È notizia fresca quella della presentazione della candidatura della cucina italiana a patrimonio immateriale dell’umanità all’Unesco. Eppure la grande cucina del Belpaese è oggetto di polemiche in questi giorni. Polemiche scatenate dal quotidiano americano Financial Times che ha attaccato i fondamenti della nostra cucina. È stato proprio Alberto Grandi, storico dell’alimentazione e docente all’università di Parma a “smentire” le origini della cucina italiana con le sue dichiarazioni al noto quotidiano.
L’attacco di Alberto Grandi alla cucina italiana
“Un attacco surreale ai piatti simbolo della cucina italiana” è il commento che arriva da Coldiretti. Grandi infatti asserisce convintamente che il vero parmigiano si produca nel Wisconsin. Stando alla sua ricostruzione, le forme di parmigiano pesavano meno fino agli anni ’60 ed erano riposte in una crosta nera. Quello che conosciamo oggi, quindi, è un parmigiano “moderno”. Quello vero, secondo lo studioso, lo producono nel Wisconsin. Qui si è insediata una comunità di italiani di Parma agli inizi del XX secolo. E proprio nel Wisconsin hanno iniziato a portare avanti la tradizione a differenza dell’Italia dove la ricetta si è modernizzata.
Ma l’intervista ad Alberto Grandi non si è limitata solo a questo. Parlando del panettone, Grandi racconta che nel XX secolo si trattava di un pane piatto sottile e duro per i poveri e senza non aveva collegamenti con il Natale. È stato Angelo Motta, negli anni ’20, a introdurre un nuovo impasto e una nuova forma. A distanza di 50 anni, le pasticcerie lo hanno trasformato in un prodotto artigianale. E per rimanere in tema dolci parliamo del tiramisù. Secondo il docente, si tratterebbe di una invenzione degli anni ’80. Le prime tracce di questo dolce compaiono da quell’anno in poi, considerando anche che il mascarpone non si trovava fuori Milano prima di quell’annata.
Passino le polemiche sui dolci, ma su pizza e carbonara…
E anche i cibi simbolo della cultura gastronomica italiana sono finiti nel mirino di Alberto Grandi. Stando alla ricerca di Grandi la prima pizzeria è stata aperta a New York nel 1911. I soldati americani arrivati in Sicilia nel 1943 erano stupiti di non trovare pizzerie in Italia. E parliamo della carbonara?

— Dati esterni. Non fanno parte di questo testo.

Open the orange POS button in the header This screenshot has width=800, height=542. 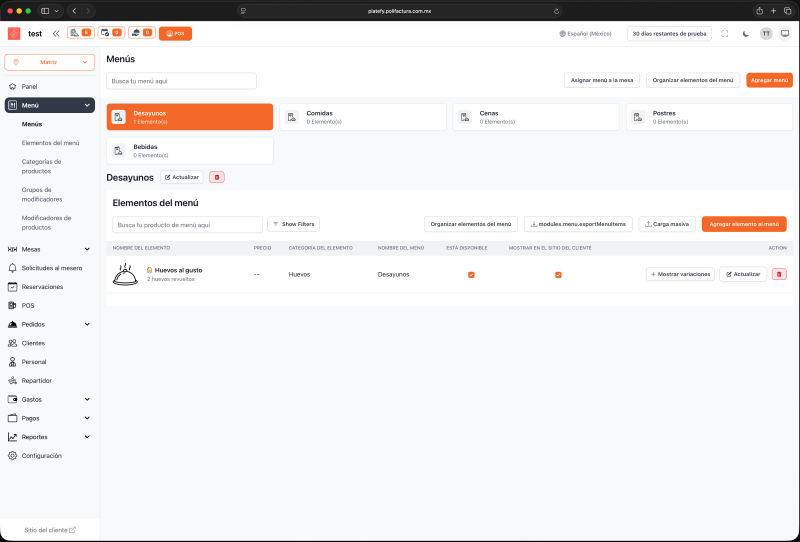[175, 33]
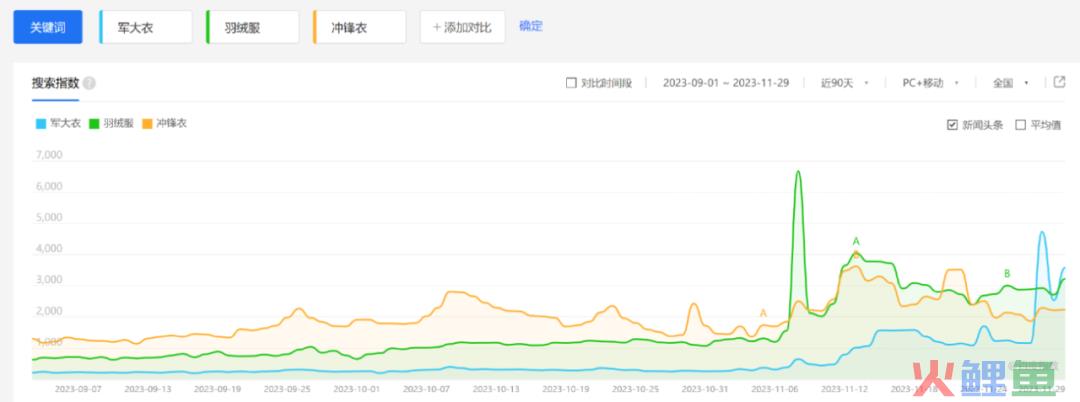This screenshot has width=1080, height=402.
Task: Click the help icon beside 搜索指数
Action: 90,83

Secondo lo studioso, l’iconico piatto non sarebbe nato nel XVIII secolo per nutrire i carbonai, bensì durante la seconda guerra mondiale per sfamare gli americani. L’idea era quella di mescolare la loro colazione con la nostra pasta.
La prima carbonara risalirebbe al 1944 per mano di Renato Gualandi. Se oggi la carbonara si prepara con uovo, guanciale, pecorino romano e pepe, nelle ricette “antiche” compaiono il prosciutto, i funghi, la pancetta. Il guanciale sembra essere subentrato negli anni ’90.
Grandi fa cadere il mito della tradizione culinaria
Ci tiene a precisare il professor Grandi che le sue dichiarazioni mirano a sfatare alcuni miti della tradizione culinaria italiana. Non vuole distruggere, quindi, la cucina italiana. Coldiretti precisa che l’articolo pubblicato da Financial Times potrebbe avere conseguenze negative sulla nostra economia. Questo aggraverebbe le già troppo diffuse imitazioni del made in Italy che danneggiano la nostra offerta gastonomica.
Secondo l’associazione l’agropirateria mondiale di prodotti italiani ha raggiunto un fatturato di 120 miliardi con imitazioni di parmigiano, pecorino, gorgonzola ma anche di San Daniele, di mortadella. Proprio per difendere questa tradizione è nata l’idea della candidatura a patrimonio dell’Unesco.